The company that manufactured the endoscope linked to UCLA’s deadly superbug infections never obtained approval from the Food and Drug Administration (FDA) for the device, an agency official told CNN. Doctors use these scopes in more than 500,000 procedures annually, and a patient infected by the superbug scope is now suing the device maker.
The scope in question, Olympus’ TJF-Q180V duodenoscope, is used routinely in a procedure called endoscopic retrograde cholangiopancreatography (ERCP) to diagnose or treat diseases of the liver, bile ducts and the pancreas, including types of cancer. Doctors insert the flexible snake-like device into the body through the throat or anus.
The scope made national news in February when it was implicated in the death of two patients and the possible infection of nearly two hundred others. The scope arrived on the market in 2010, and stayed on the market for more than four years before the FDA realized the device was never cleared.
Olympus now has a 510(k) application for approval pending with the agency.
“Why didn’t we notice it? I don’t know,” Karen Riley, deputy director of strategy for the FDA’s Office of External Affairs told CNN. The agency acknowledged that it knew about several cases of patients infected by the superbug, carbapenem-resistant Enterobacteriaceae (CRE), but didn’t take any action.
It wasn’t until the deadly outbreak at UCLA that the FDA issued a warning.
The scopes contain many grooves, nooks and crannies that may be difficult to clean, and this raises the risk of bacteria being transferred from patient to patient. “If this can happen at UCLA this can happen everywhere,” infection control expert Marc-Oliver Wright told NBC News.
Despite the outbreak and deaths, the FDA told MedPage Today that it has no plans to take action against Olympus.
Infected Teen Sues Olympus
While the FDA doesn’t plan on pursuing action against the scope maker, patients may take matters into their own hands.
An 18-year-old patient and his family sued Olympus after he suffered a CRE infection linked to the scope at UCLA. At the end of February, Aaron Young filed a lawsuit accusing Olympus of negligence for selling a device prone to spreading bacteria. Young had two endoscopic procedures with the contaminated scope and is currently hospitalized for treatment.
Young has a 50 percent chance of survival because CRE is highly resistant to antibiotics. His attorney told the Times he expects more lawsuits.
The infections are not limited to UCLA patients. In March, Cedars-Sinai Medical Center, also in Los Angeles, and Hartford Hospital in Connecticut reported several cases of superbug infection linked to the same scope. Medical experts wonder if more cases will surface.
“It’s highly likely many hospitals around the country have had outbreaks, and they haven’t been able to connect the dots until this problem was disclosed at UCLA,” said Lisa McGiffert, director of the Safe Patient Project at Consumers Union told The Los Angeles Times. “It’s just a little late — especially for those who got infections and maybe died as a consequence.”
Some experts say the problems with the Olympus scope go beyond lacking FDA approval.

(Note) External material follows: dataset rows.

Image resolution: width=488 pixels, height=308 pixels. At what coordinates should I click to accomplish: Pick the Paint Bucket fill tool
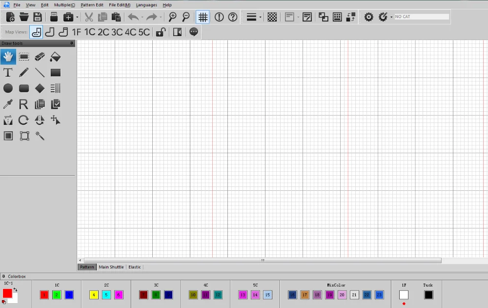click(x=55, y=57)
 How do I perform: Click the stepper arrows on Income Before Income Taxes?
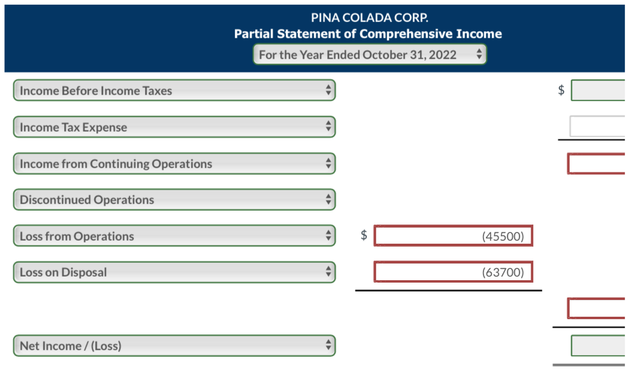[x=328, y=90]
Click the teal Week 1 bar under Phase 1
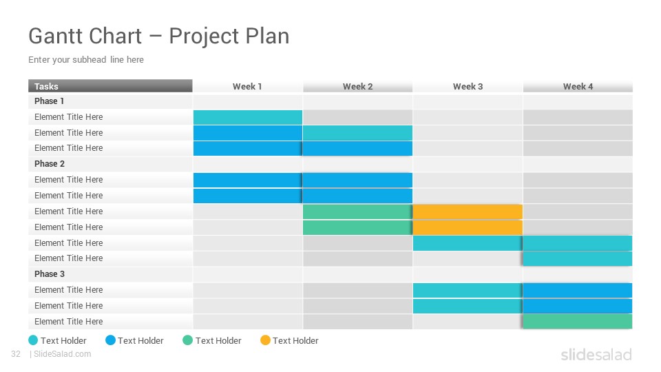The width and height of the screenshot is (661, 372). coord(248,117)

“The public should understand that the standards for clearing such devices for marketing are too weak,” Dr. Michael Carome, Director of the Health Research Group at Public Citizen told Drugwatch in an email. “We likely would still be facing the same public health threat caused by these devices even if the company has sought FDA clearance.”
Young’s lawsuit said Olympus redesigned its scope last year and failed to provide new instructions on cleaning the updated model and never obtained FDA approval, the Times reported. It also said Olympus knew that its design made it difficult to clean.
Meanwhile, Japan-based Olympus told the Times that it is monitoring patients and providing additional educational materials on how to clean the scope.
“The Olympus TJF-Q180V requires careful attention to cleaning and reprocessing steps, including meticulous manual cleaning,” the company said in a statement.
The scopes have tiny crevices near the camera at the tip of the device that can harbor microorganisms, and the FDA warned that following the manufacturer’s instructions for cleaning does not ensure that bacteria will not be passed from patient to patient.